Cyberboss

**Name of the Vulnerable Software and Affected Versions** tgstation-server versions 4.7.0 through 5.12.1 **Description** The issue allows instance users with the `list chat bots` permission to read chat bot connection strings without the required permission. This affects a significant number of devices, but the exact number is not specified. As a workaround, removing the `list chat bots` permission from users who should not have access to connection strings can mitigate the issue.
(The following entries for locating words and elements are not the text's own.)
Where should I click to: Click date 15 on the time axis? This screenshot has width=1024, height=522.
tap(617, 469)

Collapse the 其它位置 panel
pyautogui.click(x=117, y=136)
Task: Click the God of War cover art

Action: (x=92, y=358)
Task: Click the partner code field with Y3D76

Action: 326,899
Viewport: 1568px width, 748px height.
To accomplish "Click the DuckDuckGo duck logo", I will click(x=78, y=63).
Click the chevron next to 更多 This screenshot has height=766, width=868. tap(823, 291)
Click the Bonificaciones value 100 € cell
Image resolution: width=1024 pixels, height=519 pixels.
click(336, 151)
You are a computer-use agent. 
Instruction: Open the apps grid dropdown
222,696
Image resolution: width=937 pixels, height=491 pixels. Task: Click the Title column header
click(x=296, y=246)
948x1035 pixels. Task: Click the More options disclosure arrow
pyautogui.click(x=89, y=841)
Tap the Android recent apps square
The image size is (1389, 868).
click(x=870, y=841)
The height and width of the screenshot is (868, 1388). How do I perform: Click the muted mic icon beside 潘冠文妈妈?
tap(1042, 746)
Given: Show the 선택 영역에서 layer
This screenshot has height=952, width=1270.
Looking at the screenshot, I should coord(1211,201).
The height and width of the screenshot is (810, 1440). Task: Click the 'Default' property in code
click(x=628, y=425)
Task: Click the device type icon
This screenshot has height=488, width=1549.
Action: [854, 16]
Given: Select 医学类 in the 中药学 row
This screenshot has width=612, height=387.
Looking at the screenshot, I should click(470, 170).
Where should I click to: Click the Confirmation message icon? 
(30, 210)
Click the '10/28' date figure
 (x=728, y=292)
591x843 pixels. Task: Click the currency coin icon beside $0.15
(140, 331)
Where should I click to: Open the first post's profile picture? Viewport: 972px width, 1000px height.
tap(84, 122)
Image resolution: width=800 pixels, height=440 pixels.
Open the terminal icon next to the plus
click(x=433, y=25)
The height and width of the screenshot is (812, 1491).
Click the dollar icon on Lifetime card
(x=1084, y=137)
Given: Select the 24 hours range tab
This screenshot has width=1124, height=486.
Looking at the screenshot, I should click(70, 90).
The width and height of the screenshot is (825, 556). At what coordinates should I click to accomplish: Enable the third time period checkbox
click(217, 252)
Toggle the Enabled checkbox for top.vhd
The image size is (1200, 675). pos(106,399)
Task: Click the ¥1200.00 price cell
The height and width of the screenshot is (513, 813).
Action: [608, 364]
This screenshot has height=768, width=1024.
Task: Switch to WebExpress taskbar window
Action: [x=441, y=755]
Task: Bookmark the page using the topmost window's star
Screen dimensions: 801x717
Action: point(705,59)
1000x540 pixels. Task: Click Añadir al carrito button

It is also recommended to invalidate any previously stored credentials for safety. **Recommendations** For versions 4.7.0 through 5.12.1, update to version 5.12.1 to resolve the issue. As a temporary workaround, consider removing the `list chat bots` permission from users that should not have the ability to view connection strings. Invalidate any credentials previously stored for safety.

**Name of the Vulnerable Software and Affected Versions** tgstation-server versions 3.2.1.0 through 3.2.4.0 **Description** The issue allows active logins to be cached, enabling subsequent logins to succeed with any username or password. This is due to a bug in the WCF communication layer, where the `authPolicy` parameter is used incorrectly, causing the server to cache previously returned policies. The bug was introduced to accommodate running the Control Panel using Mono. **Recommendations** For versions 3.2.1.0 through 3.2.4.0, update to version 3.2.5.0 or later to resolve the issue. As a temporary workaround, consider restricting access to the server to minimize the risk of exploitation.